This past week I’ve been exploring the levee roads upstream from Zhoukou. The Yinghe and the Shahe rivers meet on the western edge of the city but I’d never found the entrance to a levee road west of the beltway. It turns out that tributaries and topography shift them but I finally found some of the thin gray lines on the map and figured it out.
There’s nothing quite like having new territory to explore so I’ve spent time the last three days doing just that. I suspected the Yinghe would cross the highway on my spicy soup loop to Xiaoyaozhen and sure enough it does. It goes right through the heart of orchard country and in a month or less should be in full bloom.
I also learned the north side of the river especially is best traveled on mountain bike because those ruts really do get old after a while. I cut over to the other side at the highway and found that it is slightly better. That left the Shahe to explore. I didn’t have time to go as far as I wanted to, but have been pleased with what I’ve seen so far. I even got to cross a rustic pontoon bridge where I was charged a 2 yuan toll ($0.28). Actually I paid 1 yuan because the rope barrier mover didn’t want to make change for my 20 yuan note. There are some tourism points of interest, a couple of possible temples and major water engineering projects so I know I’ll be riding that section more. It’s even a little smoother, almost approximating a lightly rocked road. I think I know where that river will come out eventually, but that is a ride for another day. Every time I make a connection like this the “GPS” in my brain is able to put more pieces of the puzzle together and I better understand how the roads and rivers in the region fit together.
Levee roads are some of my favorite rides. It’s fun to watch the river and you’re high enough up to be able to see more of the countryside and the lay of the land. I ride through neighborhoods and villages I never would have seen otherwise. The only thing I really don’t like is how the more remote areas in the city are used as illegal dumping sites.
I saw manufacturing, demolition and construction waste, random agricultural waste, and even a bio-hazard bag yesterday. It’s a good thing I ride with a mask on. I hope they start getting the waste problem under control soon so that those using the levee roads such as the fishermen, farmers, local residents, and even bicyclists can have a healthier and more enjoyable experience on the otherwise beautiful levee trails.
2 thoughts on “Rambling Different Trails: Putting The Puzzle Together.”
What sorts of things do you pack when you go out exploring? Yesterday, I was planning on riding a new area of Kansas while MFD was riding his motobike, but the cold dissuaded me. Nonetheless, I had my backpack with me, three tubes, extra water, etc.. Normally, I travel quite light, knowing I’m a text message away from a quick rescue.
You know all about preparedness, Sydney. I’ve only had to call for retrieval once and that was because the patch on my spare failed. Bad glue.

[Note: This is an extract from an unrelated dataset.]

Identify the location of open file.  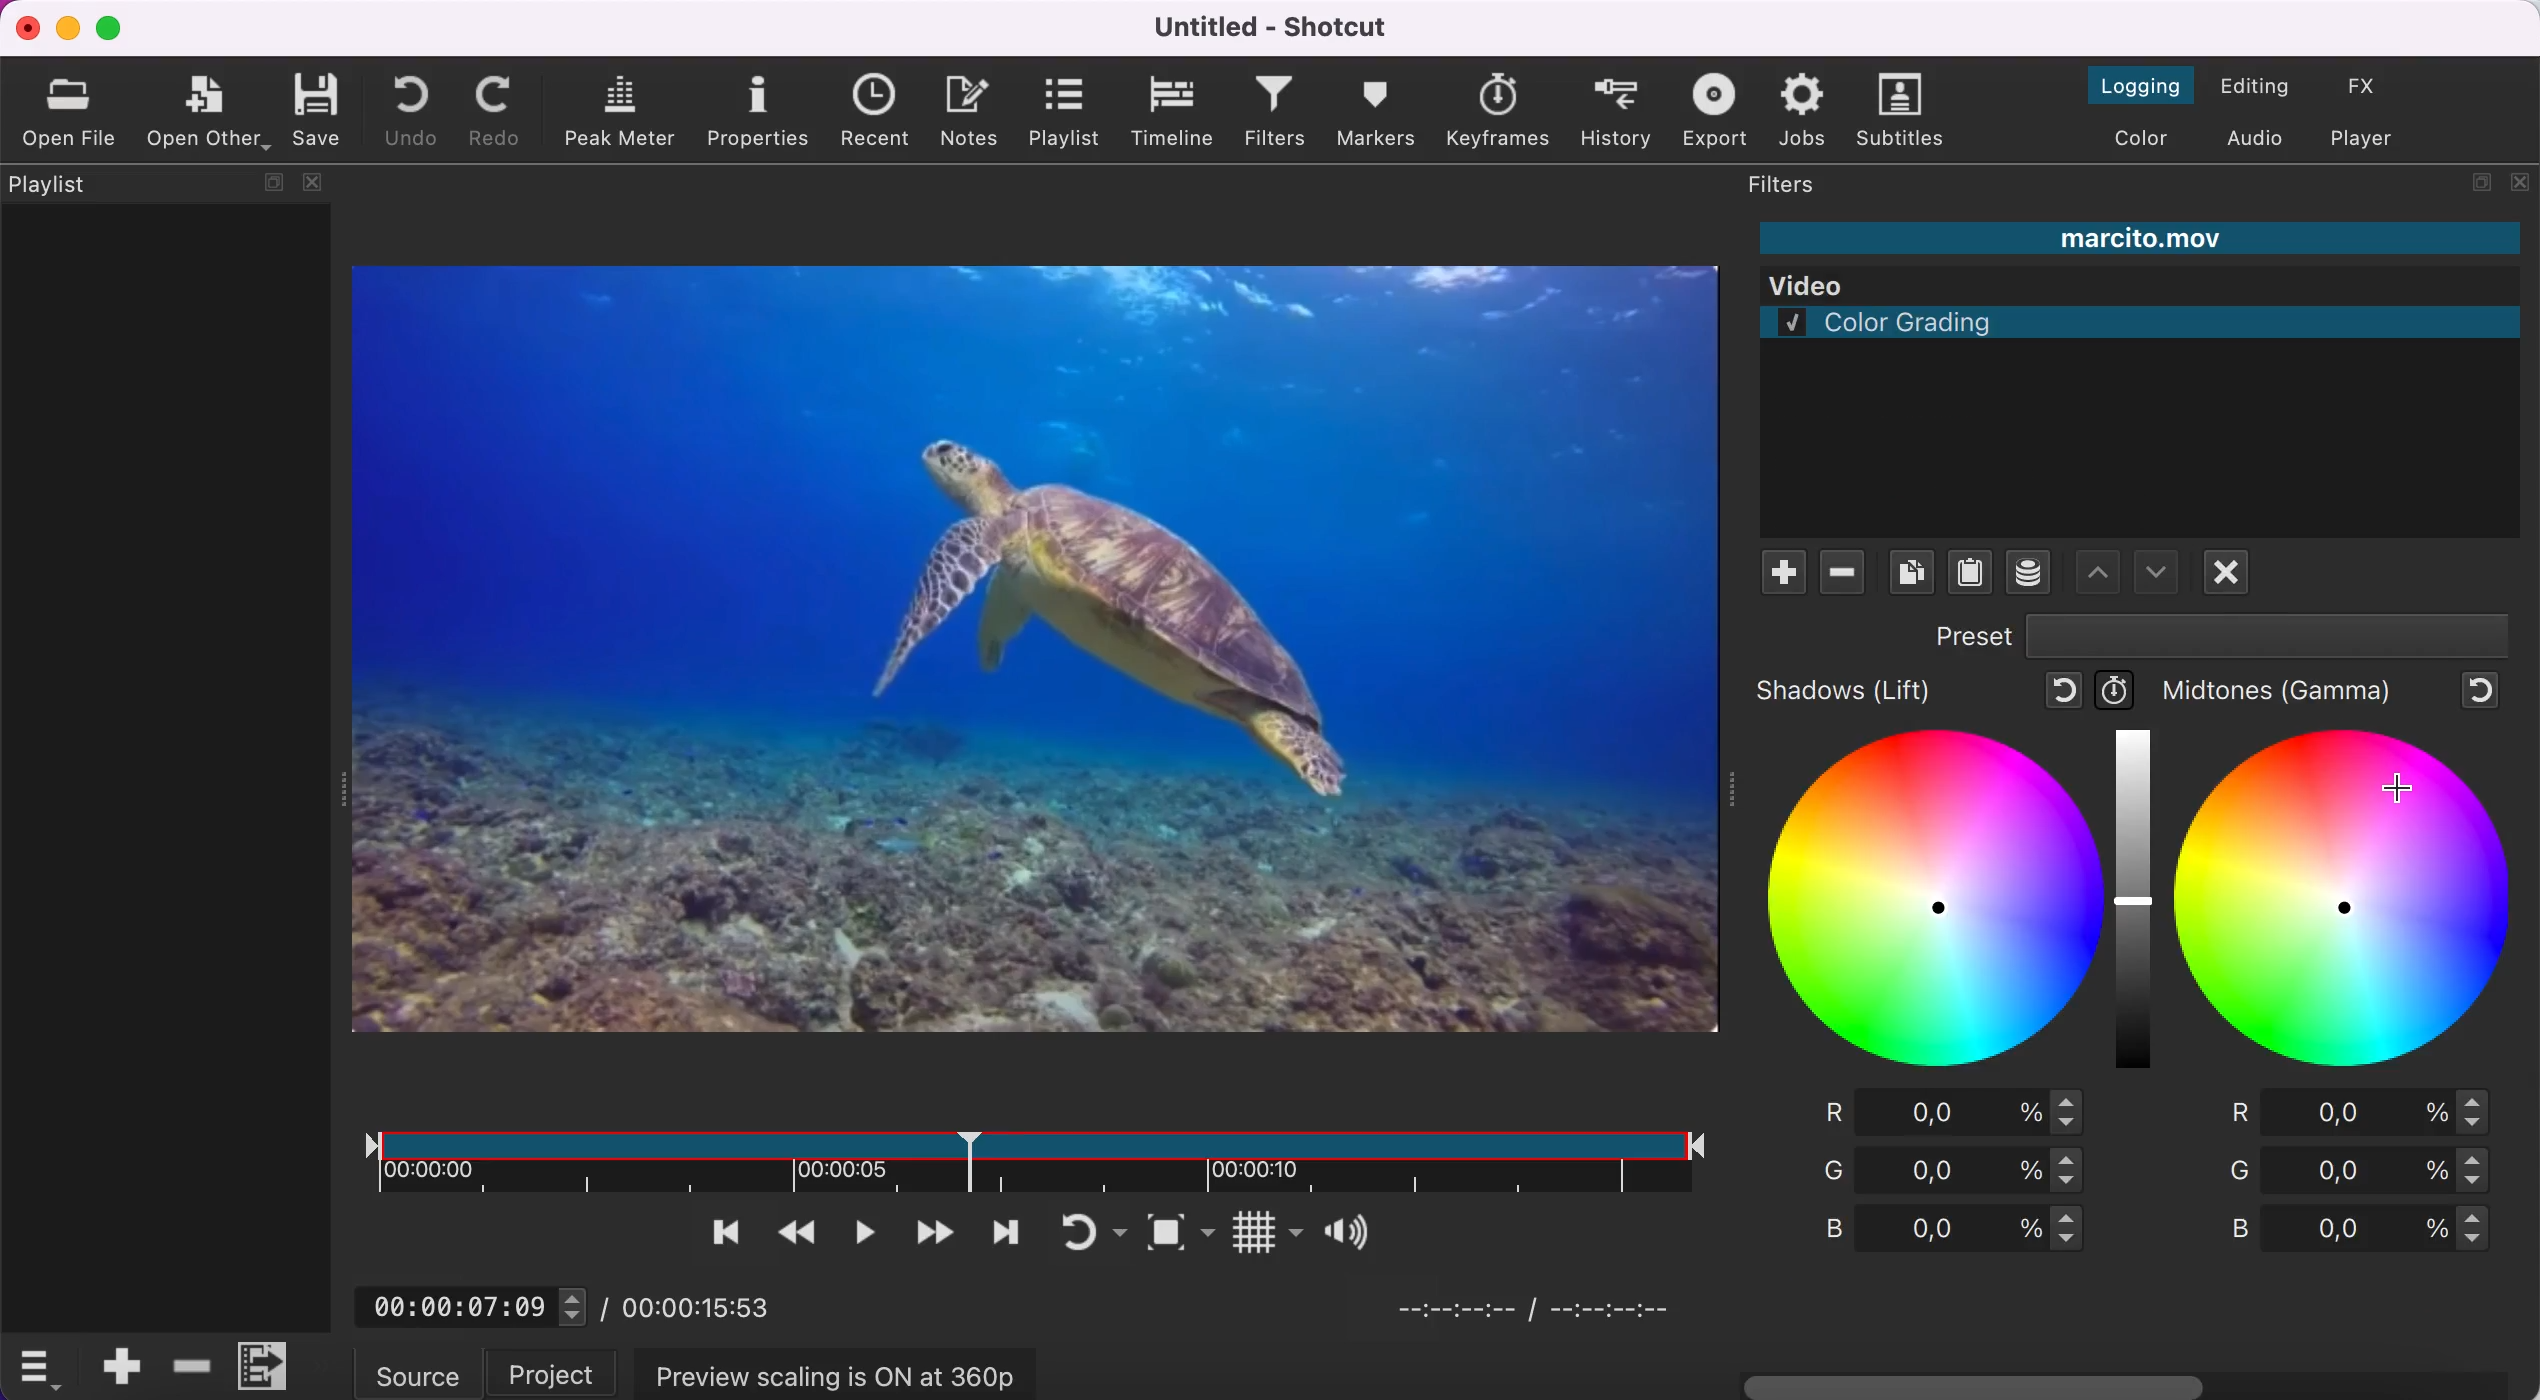
(65, 110).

And it had gotten dark on a busy, narrow road. I like the wechat (Chinese Facebook) feature of showing your location (to friends with cars) when you want it. I travel with a spare tube and patch kit, pump and folding tool set. Water of course, though I forgot it and had to buy some in a town I was passing through, it was worth it for the looks on faces. A snack, though again that’s not hard to find it can take time to find something I want, depending on the route. Yesterday I wanted something more substantial than what I packed after my ride went long. Depending on the temps, I may pack a jacket and warmer gloves. Also money of course, and phone. Possibly a power bank if it’s low. I may have my go-pro style camera on my helmet so I look like an alien, which Steve says I look like anyway.